There are different versions like “podcast GENE” and “audiobook GENE,” each with distinct personalities and knowledge bases. The team can adjust GENE’s “temperature” setting to control how creative or strict its responses are.
GENE is fed information using XML tags to structure content like BCG publications, podcast summaries, and expert interview transcripts.
Faster Inference and Practical Applications
The advancements in inference speed enable the practical use of larger context windows without significant performance hits. Optimization techniques and efficient transformer architectures make it feasible to process extensive prompts quickly.
For now, GENE is primarily used for co-hosting podcasts, synthesizing BCG content, participating in live events, demonstrating BCG’s AI capabilities, and assisting with internal brainstorming. BCG is also exploring using conversational AI in content development, such as interviewing BCG partners to create article outlines.
This experimental project leverages BCG’s extensive intellectual property and knowledge base, enabling GENE to engage users, answer questions, and elucidate complex concepts by drawing from BCG’s vast repository of research and expertise.
Future Implications and Ethical Considerations
The ability of AI agents like GENE to handle routine, data-intensive tasks allows human executives to focus on strategic decision-making and innovative thinking. BCG envisions a future where AI will enhance many of the executive roles in Fortune 500 companies.
They highlight the potential for enhanced decision-making through AI’s rapid data processing and round-the-clock operation, while also acknowledging the challenges of balancing machine logic with human intuition and addressing ethical concerns.
By relying on internal prompts and controlled knowledge bases, GENE’s approach can mitigate some risks associated with external data sources, such as data privacy and bias. However, achieving this vision requires careful consideration of computational resources required for larger context windows and ensuring data freshness compared to dynamic retrieval systems.
BCG has actively showcased GENE’s capabilities and potential impact through various initiatives, including their podcast series where GENE co-hosts episodes that explore future scenarios involving AI integration, such as the role of AI bots in the C-suite working alongside CEOs.
In the lead-up to the 2024 World Economic Forum in Davos, BCG Global Chair Rich Lesser and GENE provided insights on key issues that CEOs were contemplating, demonstrating the practical applications of conversational AI in high-level business discussions.
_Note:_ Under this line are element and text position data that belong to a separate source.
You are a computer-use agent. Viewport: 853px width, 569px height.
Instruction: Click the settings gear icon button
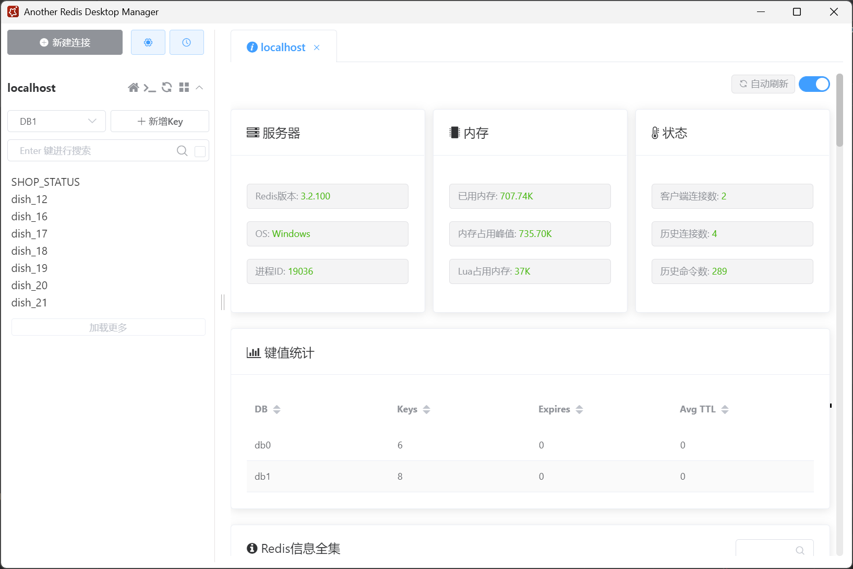tap(148, 42)
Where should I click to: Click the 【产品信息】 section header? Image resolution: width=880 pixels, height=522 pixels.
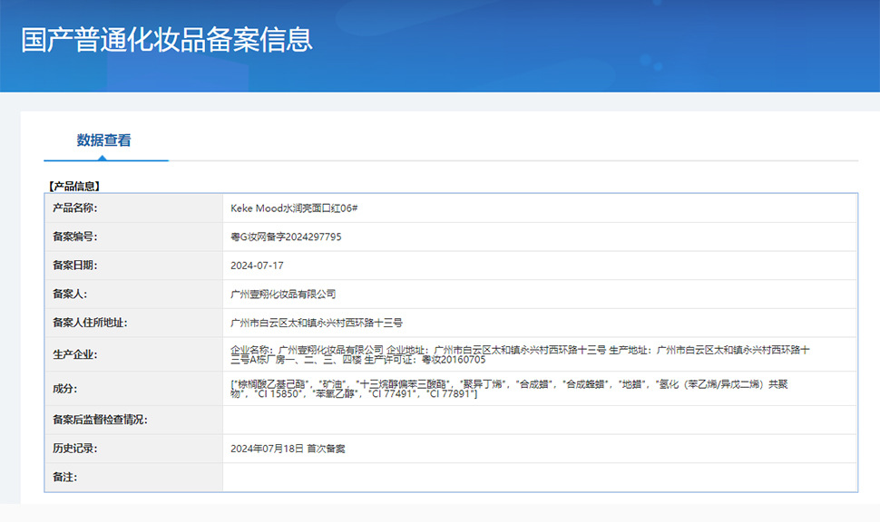(x=73, y=186)
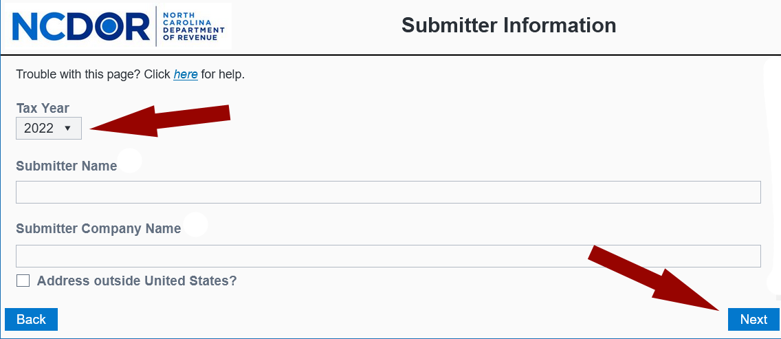Click the NCDOR logo
The image size is (781, 339).
[x=81, y=27]
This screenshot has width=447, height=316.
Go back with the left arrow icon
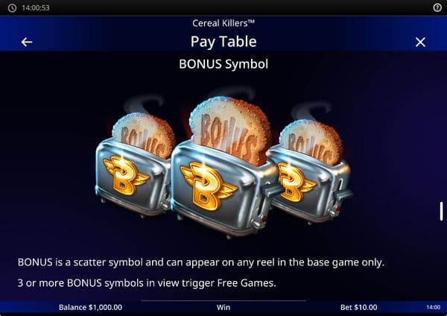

More recently, BCG launched the “CEO Digest” podcast, featuring a monthly “conversation” between Michelman and GENE on current topics for the CEO.
Overall, GENE represents BCG’s exploration into Generative AI applications, serving both as a functional tool for content creation and synthesis, and as a showcase of the company’s capabilities in this emerging field.
By leveraging widened context windows and faster inference, GENE offers a compelling alternative to traditional methods like vector databases and RAG, simplifying the architecture and enhancing performance.
“If you don’t build it, you don’t learn anything,” said technologist Moore. “Now you know how to build the next thing.”